● YOUR ASSIGNMENT: Exclude the pictures. Transcribe, exactly as written, the lines from the one with "About Us (267, 29)" through the end of the entries below.

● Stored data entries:
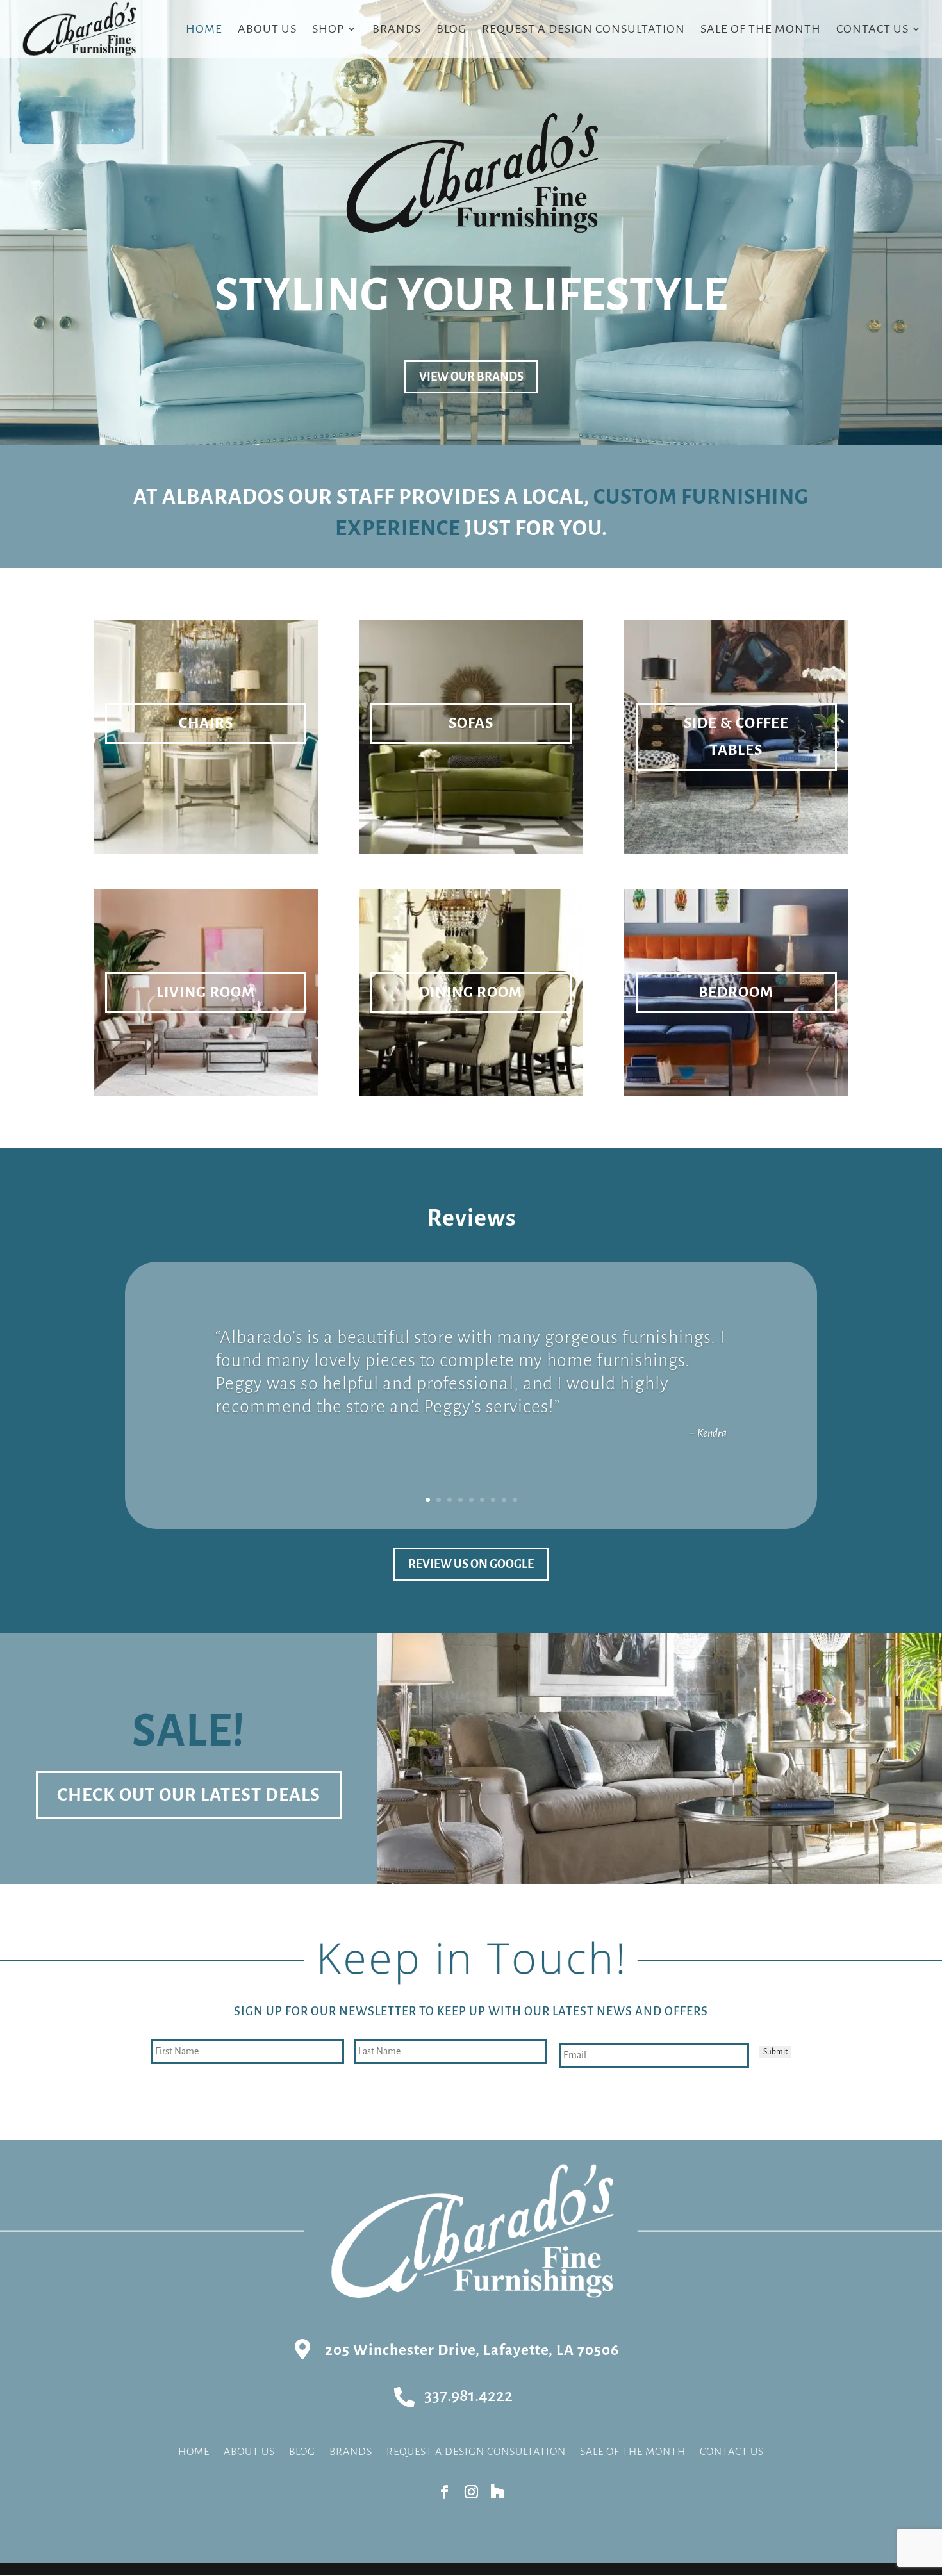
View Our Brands (471, 376)
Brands (396, 29)
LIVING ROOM (205, 992)
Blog (451, 29)
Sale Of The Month (760, 29)
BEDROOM (735, 992)
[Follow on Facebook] (444, 2492)
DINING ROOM (470, 992)
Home (204, 29)
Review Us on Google (471, 1564)
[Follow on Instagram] (471, 2492)
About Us (267, 29)
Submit (775, 2051)
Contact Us (872, 29)
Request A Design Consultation (583, 29)
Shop (328, 29)
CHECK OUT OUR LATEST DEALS (188, 1794)
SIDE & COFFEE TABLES (736, 737)
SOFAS (471, 723)
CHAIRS (206, 723)
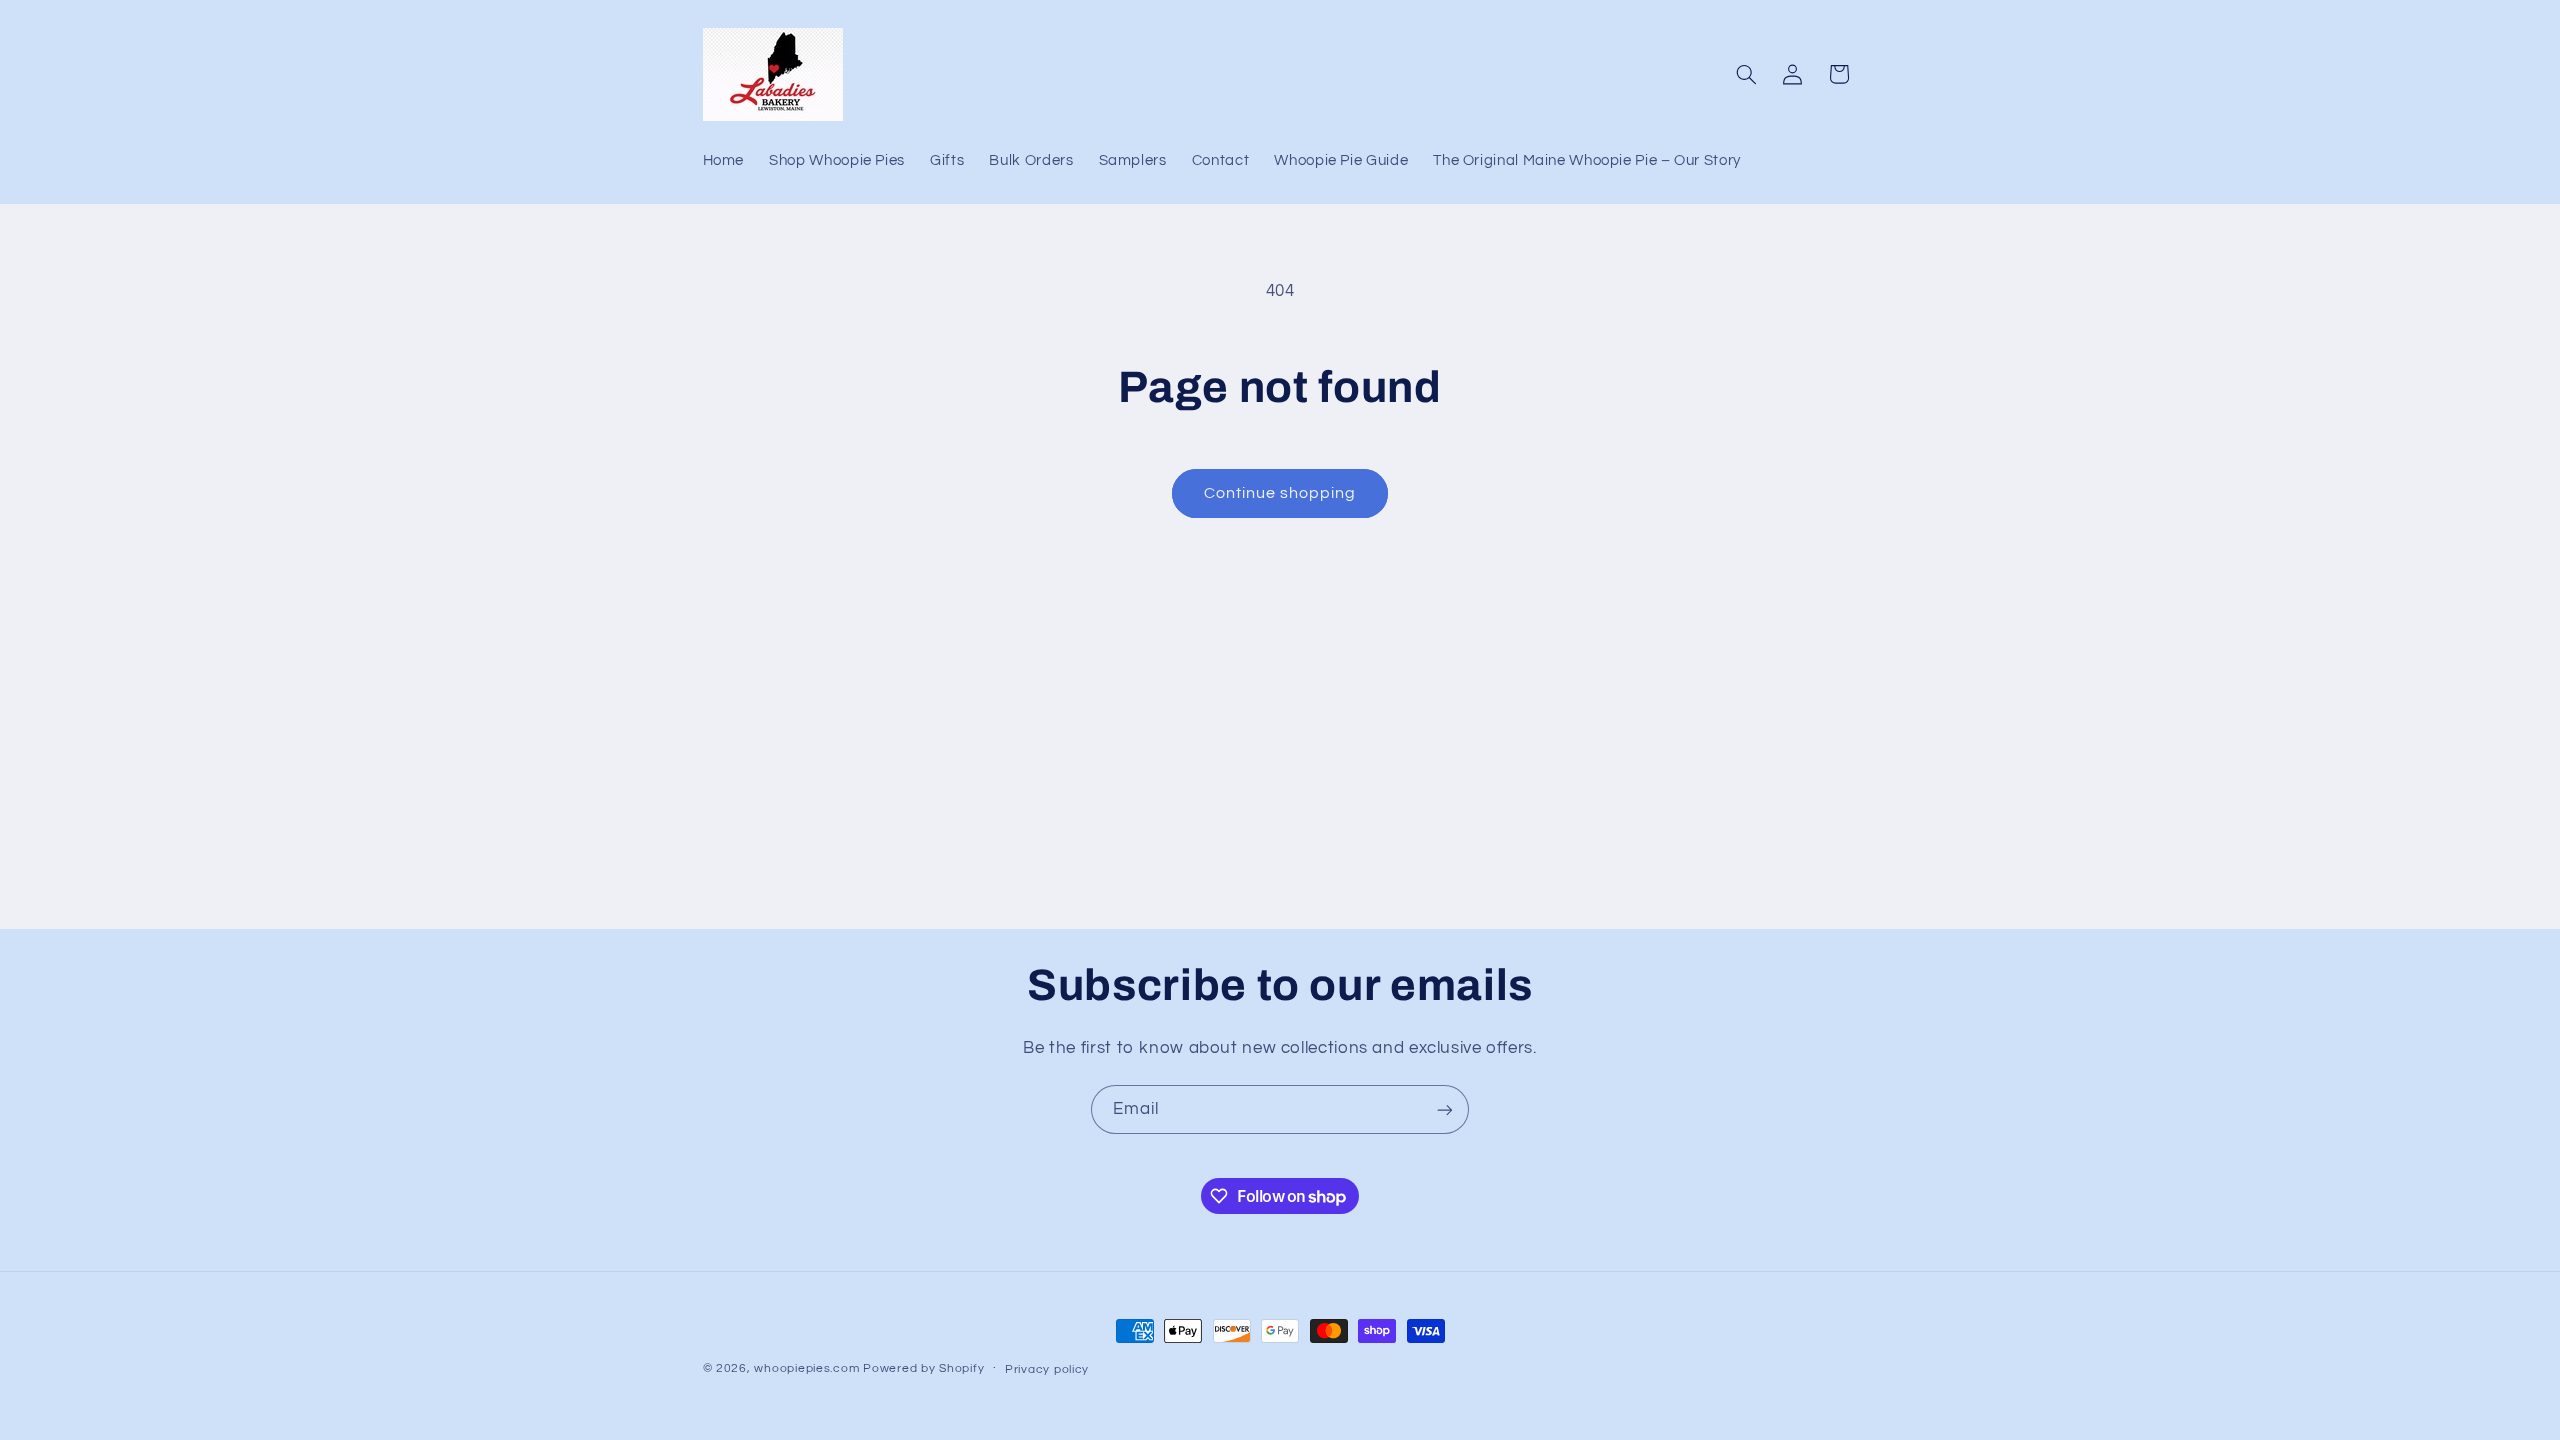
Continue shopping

● YOUR RESPONSE:
About Us (267, 29)
Submit (775, 2051)
Contact Us (872, 29)
Request A Design Consultation (583, 29)
Shop (328, 29)
CHECK OUT OUR LATEST DEALS (188, 1794)
SIDE & COFFEE TABLES (736, 737)
SOFAS (471, 723)
CHAIRS (206, 723)
Continue shopping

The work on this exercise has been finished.